By DeWayne Wickham
The last time there was such a seismic clash between a media giant and a roguish storyteller, the world was at war and television was commercial-free.
Back then, the antagonists were William Randolph Hearst, the ruler of a massive media empire, and Orson Welles, a young filmmaker whose first movie, Citizen Kane, was a not-so-veiled trashing of Hearst. The film premiered on May 1, 1941, but it had a short run. The media mogul used his considerable clout to keep Citizen Kane — which has been called the best movie ever made — out of most theaters.
The current conflict is centered on a book about Oprah Winfrey, the reigning queen of daytime television, by bestselling author Kitty Kelley. There’s no indication Oprah is trying to silence Kelley, but after reading this book, I wouldn’t blame her if she did.
Oprah: A Biography is, even for the gossip journalism genre, a bad read that has catapulted the muckraking author back into the spotlight. That’s due more to the prurient interests of those who buy this book than to Kelley’s “reportorial sights,” which are touted on the book’s jacket.
My critique of Kelley’s work is not done at arm’s length. Oprah and I were once close friends, but drifted apart after she in recent years. We first met in 1976 when as a young reporter I covered the Caucus of Black Democrats in Charlotte, N.C. Oprah, then a student at Tennessee State University and a reporter at WTVF-TV in Nashville, had a thirst for hard news and finagled her way into the event.
Later that year, when Oprah moved to my hometown of Baltimore to co-anchor that city’s top-rated newscast, our platonic friendship blossomed. We spent much time together and often talked about the things that brought joy and pain into our lives. I was backstage in Morgan State University’s Murphy Auditorium with Oprah before her “one-woman” show that Kelley mentions in the book. I also headed the local journalism group Kelley says Oprah joined.

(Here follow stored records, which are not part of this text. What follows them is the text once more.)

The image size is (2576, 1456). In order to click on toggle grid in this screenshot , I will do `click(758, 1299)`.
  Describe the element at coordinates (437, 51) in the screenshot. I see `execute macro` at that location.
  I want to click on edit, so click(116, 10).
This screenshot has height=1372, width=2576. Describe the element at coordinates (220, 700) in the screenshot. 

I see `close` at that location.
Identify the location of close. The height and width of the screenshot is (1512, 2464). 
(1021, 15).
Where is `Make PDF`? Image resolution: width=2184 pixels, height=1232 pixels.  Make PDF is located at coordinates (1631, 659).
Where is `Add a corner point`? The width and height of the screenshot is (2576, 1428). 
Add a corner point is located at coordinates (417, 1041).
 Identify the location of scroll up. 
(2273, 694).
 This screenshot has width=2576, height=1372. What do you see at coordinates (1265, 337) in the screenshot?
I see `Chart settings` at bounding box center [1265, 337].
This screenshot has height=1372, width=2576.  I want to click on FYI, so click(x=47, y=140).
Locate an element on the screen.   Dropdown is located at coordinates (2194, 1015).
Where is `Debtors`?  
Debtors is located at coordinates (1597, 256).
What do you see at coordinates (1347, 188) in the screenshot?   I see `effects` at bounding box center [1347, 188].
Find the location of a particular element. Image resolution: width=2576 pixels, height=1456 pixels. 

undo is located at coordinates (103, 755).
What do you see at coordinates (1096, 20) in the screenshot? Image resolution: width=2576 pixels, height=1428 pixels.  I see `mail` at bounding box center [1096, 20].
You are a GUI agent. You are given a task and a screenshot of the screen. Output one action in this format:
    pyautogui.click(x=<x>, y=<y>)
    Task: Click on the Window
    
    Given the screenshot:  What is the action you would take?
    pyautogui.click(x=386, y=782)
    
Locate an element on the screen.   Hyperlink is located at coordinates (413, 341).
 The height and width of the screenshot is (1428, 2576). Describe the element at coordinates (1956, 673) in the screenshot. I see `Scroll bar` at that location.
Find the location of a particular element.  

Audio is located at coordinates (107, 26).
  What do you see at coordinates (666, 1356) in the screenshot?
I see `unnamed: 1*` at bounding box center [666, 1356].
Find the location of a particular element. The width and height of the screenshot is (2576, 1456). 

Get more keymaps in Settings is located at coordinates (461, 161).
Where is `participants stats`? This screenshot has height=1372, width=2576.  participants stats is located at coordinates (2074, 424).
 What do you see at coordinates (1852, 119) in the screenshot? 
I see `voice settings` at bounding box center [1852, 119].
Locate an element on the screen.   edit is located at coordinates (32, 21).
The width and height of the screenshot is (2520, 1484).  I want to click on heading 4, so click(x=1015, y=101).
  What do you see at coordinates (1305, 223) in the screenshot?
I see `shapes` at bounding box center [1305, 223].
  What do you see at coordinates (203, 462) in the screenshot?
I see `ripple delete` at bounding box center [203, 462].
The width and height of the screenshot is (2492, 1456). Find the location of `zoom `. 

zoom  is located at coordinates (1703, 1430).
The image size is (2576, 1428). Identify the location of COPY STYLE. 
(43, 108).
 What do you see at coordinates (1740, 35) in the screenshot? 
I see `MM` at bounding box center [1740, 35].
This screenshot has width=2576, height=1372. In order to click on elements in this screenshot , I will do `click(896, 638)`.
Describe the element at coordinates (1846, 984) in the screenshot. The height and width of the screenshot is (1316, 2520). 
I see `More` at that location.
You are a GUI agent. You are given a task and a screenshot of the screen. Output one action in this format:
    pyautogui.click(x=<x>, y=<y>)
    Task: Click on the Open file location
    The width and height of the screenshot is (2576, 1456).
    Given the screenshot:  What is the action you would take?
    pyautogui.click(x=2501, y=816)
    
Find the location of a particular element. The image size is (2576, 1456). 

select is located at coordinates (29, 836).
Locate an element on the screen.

That’s why I know the two chapters Kelley devotes to Oprah’s time in Baltimore are more the product of exaggeration, insinuation and error than a search for truth.
For example, Kelley trlls a story about Oprah devouring a huge platter of salmon, which her unnamed source described as “an amazing display of gluttony.” Kelley says this happened at the home of Pat Wheeler, whom she described as the community affairs director of the station where Oprah worked. When I called Wheeler to mention this incident, her reaction was predictable.
“You’re making this up, aren’t you?” she yelled into phone. Wheeler actually had worked for a competing station where she produced a public affairs show I hosted. “That never happened. Why didn’t she ask me about this?”
Why did Kelley quote Al Sanders, one of Oprah’s newsroom rivals who died in 1995, as if she had spoken to him herself? (In the foreword, Kelley said she had worked on the book just four years.)
She also wrote that there were “only two black women on television in Baltimore” when Oprah arrived in 1976. At the time, I headed the city’s black journalists group. Those women, she said, were Sue Simmons and Maria Broom. She overlooked at least two others, Jaki Hall and Edith House.
So why should we trust anything else Kelley writes in a book she wants us to believe is the product of her drive to “penetrate the manufactured” image of Oprah Winfrey?